- WHAT YOU WILL DO
For this exercise, retype all the data exactly and exclude every image.

- DATA LISTING
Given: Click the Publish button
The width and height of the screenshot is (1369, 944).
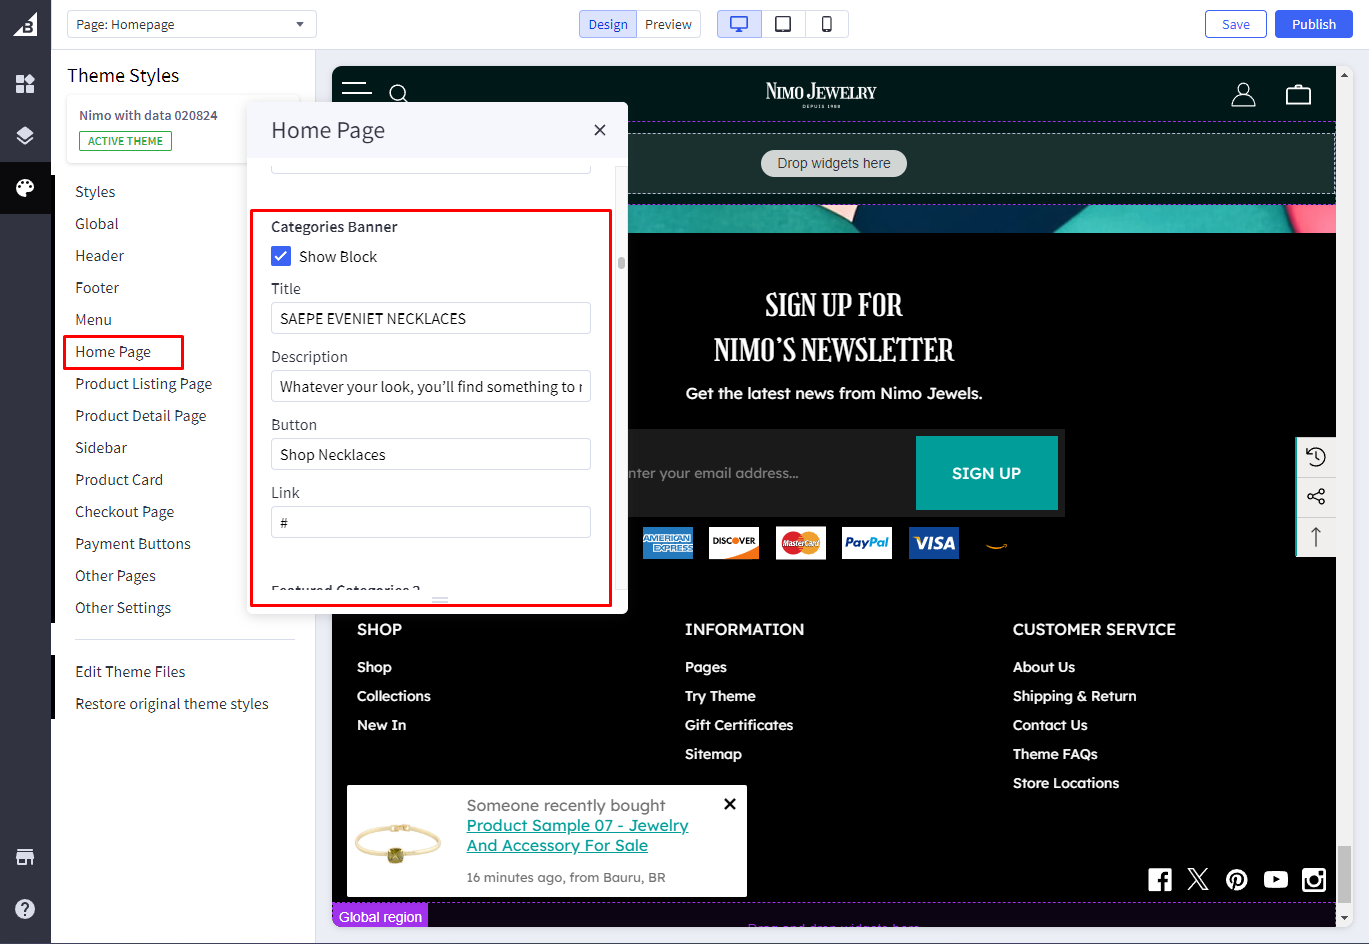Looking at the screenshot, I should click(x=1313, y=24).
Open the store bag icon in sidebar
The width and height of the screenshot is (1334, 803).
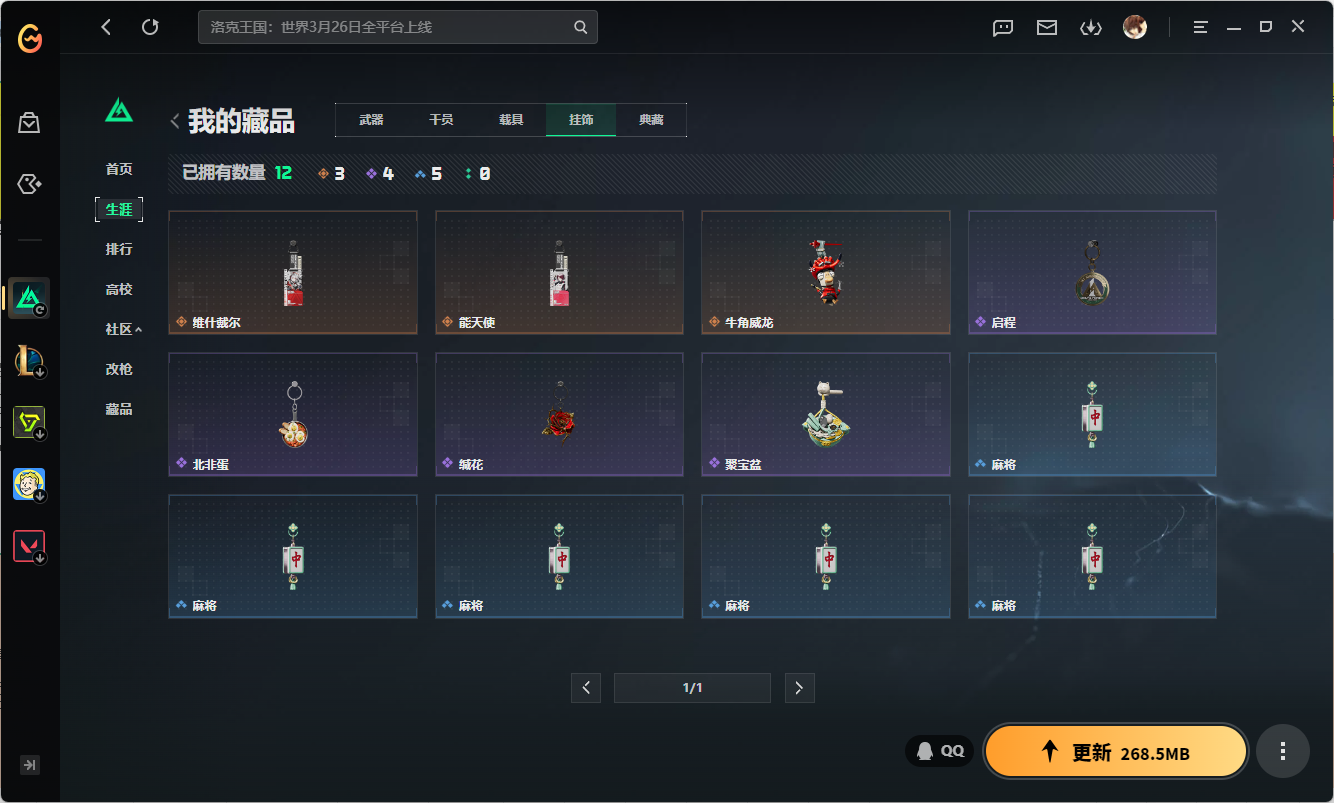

- RESULT OF THE EXERCISE
Given: Click the Publish button
The width and height of the screenshot is (1369, 944).
Looking at the screenshot, I should click(x=1313, y=24).
Open the store bag icon in sidebar
The width and height of the screenshot is (1334, 803).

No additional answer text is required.